■ **AIM OF THE EXERCISE**
Which of the lines below include "every"? Each one should be copied out.

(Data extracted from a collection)

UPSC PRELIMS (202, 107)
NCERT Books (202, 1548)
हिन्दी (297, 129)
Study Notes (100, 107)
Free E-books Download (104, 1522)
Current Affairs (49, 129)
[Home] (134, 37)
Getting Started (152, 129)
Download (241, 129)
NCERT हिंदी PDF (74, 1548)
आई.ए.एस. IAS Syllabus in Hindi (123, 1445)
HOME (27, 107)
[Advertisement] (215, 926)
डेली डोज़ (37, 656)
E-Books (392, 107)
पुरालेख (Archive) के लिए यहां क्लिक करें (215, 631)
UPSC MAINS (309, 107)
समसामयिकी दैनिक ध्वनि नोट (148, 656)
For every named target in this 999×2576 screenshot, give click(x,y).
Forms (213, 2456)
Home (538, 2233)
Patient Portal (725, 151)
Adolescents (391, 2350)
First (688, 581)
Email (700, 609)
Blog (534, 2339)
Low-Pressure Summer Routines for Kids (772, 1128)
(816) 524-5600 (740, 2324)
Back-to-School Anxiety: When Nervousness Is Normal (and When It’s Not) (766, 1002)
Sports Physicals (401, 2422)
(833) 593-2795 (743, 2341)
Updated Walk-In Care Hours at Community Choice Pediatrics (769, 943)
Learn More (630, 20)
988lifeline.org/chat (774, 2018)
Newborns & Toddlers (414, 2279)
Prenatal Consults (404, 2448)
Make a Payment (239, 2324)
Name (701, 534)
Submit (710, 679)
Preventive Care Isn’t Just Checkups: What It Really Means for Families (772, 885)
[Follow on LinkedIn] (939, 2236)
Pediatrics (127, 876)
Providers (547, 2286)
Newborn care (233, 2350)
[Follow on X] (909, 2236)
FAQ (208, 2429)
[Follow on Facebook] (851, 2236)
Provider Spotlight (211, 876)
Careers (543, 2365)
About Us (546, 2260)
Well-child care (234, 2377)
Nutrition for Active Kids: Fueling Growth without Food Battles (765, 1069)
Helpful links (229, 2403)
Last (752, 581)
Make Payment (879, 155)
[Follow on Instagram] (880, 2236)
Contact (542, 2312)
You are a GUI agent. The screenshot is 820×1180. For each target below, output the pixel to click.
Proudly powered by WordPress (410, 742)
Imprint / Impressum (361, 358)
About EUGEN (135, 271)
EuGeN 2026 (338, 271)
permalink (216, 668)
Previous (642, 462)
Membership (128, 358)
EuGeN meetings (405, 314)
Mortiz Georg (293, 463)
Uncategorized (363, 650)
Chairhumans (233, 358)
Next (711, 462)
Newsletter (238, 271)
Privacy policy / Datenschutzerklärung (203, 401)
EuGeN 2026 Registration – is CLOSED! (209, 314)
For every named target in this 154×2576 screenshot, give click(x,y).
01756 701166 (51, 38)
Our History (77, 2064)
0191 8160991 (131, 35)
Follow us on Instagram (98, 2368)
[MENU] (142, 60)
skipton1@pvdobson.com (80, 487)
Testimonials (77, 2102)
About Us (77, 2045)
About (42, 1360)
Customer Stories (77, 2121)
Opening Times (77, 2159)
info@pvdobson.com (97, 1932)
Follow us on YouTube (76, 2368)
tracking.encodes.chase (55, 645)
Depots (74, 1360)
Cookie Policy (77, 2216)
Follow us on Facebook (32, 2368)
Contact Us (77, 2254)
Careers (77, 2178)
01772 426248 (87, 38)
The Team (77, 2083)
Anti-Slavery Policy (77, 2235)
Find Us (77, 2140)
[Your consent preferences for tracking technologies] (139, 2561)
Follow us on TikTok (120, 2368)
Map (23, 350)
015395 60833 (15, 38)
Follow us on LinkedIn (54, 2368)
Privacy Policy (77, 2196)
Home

■ **OUTPUT OF THE TASK**
For every named target in this 999×2576 screenshot, give click(x,y).
For every named target in this 154×2576 screenshot, give click(x,y).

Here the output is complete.